“I have been in the revenge business for so long, now that it’s over I don’t know what to do with the rest of my life.”
I’m betting you’re familiar with Inigo Montoya’s rudderless feeling—when you finish a manuscript, when you send it out for submission, when your book is finally published and you’re waiting for the next idea to take root, take you over, make you want to dedicate all your passion and time and energy all over again.
Once you finish a “heart project,” something you’ve poured so much of your soul into for so long, after that giddy sense of achievement and gratification wears off there’s strange aftershock that suddenly it’s just…over.
That Princess Bride line above—one of my favorites—has been echoing in my mind a lot lately now that the heart project I dreamed of and worked on for so many years, my book Intuitive Editing, has been released.
Since I doubt I’d make a wonderful Dread Pirate Roberts (I’m terrible at marauding), I needed to find a new six-fingered man: something I felt as passionate and motivated about as I did the book that made it worth dedicating that kind of time, energy, and heart. And I did: I’m currently happily swimming around in developing a series of hands-on online courses to help authors dive deep into the hard, wonderful, illuminating work of editing and revising their writing.
But a funny thing happened to me as I began researching this new passion project: I started to wonder whether there was any point in it.
We work in a crowded space, in an industry that’s loaded with “competition.” For authors, it’s the literal millions of other books already published, or the towering agent slush piles we have to somehow get noticed in, or the dozens or even hundreds of other new releases when we’re trying to capture readers’ interest with ours. For me, it was the vast array of other writing and craft courses I found as I started investigating this arena.
Why try? I thought. What do I have to add?
I felt the same way when I was writing Intuitive Editing, with my bulging shelf full of craft books—craft books I admire—lurking behind my shoulder. Who did I think I was to try to add another “how-to” to that already crowded market?
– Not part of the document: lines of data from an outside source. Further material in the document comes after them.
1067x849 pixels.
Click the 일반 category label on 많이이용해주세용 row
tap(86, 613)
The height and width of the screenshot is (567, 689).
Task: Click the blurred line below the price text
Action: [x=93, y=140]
Every time that thought overtook me as I worked on the book, I made myself stop and literally take a few deep breaths, and consciously brought myself back to my purpose: my passion for clarifying and demystifying a process many authors find overwhelming, sharing a practical, individual approach to help authors dig out the heart of their stories and express that vision on the page with all the clarity and richness it has in their minds.
I wasn’t trying to create the be-all, end-all of craft books, I reminded myself—just to contribute something I felt was of value and use to authors in bringing their stories to life, my driving purpose (I wrote about defining yours in a previous newsletter here). I wanted to share an approach I hadn’t seen before that I thought might be helpful to others.
I had to throw out all the noise in my head. I had to trust that deep, honest voice inside me that felt it had something meaningful to say…and let that voice out.
When you’re telling a story the kernel of which may have been told countless times before in some permutation (there’s nothing new under the sun), when you’re adding your voice to an already crowded market, when you’re trying to reach readers and encourage them to choose you and your story over the thousands of others they might choose instead, it’s easy to feel this kind of overwhelm. The “who cares?” that can dampen your passion and daunt your spirit.
But you do. You care. Your story is vitally important to you or you wouldn’t have dedicated so much of your time, your energy, your self to it. And because you care profoundly, your story will find its way to readers who will also care, people who need exactly this story you’ve written, need to travel exactly the journey you take them on. (When the traveler is ready the journey appears….)
When those little doubt demons teem out of their mental cave and come poking at your psyche with their pointy little pitchforks, stop, take a moment and a deep breath, and remember why you’re doing this, what drives you, what makes this mercurial, difficult, magnificent creative path meaningful work for you. And just focus on that—not anyone or anything else. You are not competing with anyone. You are simply sharing your story, your unique vision, because it’s important to you. It matters.
So that’s what I’m doing again now—taking that breath and moving forward with designing the kind of courses I find meaningful, that offer something I think will help authors more readily tap into the best version of their vision. That’s all I have to worry about—not the rest of the crowded playing field. Writers who resonate with my approach will find me.
Don’t worry about the noise—what others are doing or how many are doing it. Write the story that speaks to you, that matters enormously to you (whether that’s fiction or nonfiction…it’s all story). Keep your focus on what drives you, your purpose—stay connected to the heart in your heart project. That’s the thing no one on this Earth can offer but you, and it’s what will set your work utterly apart.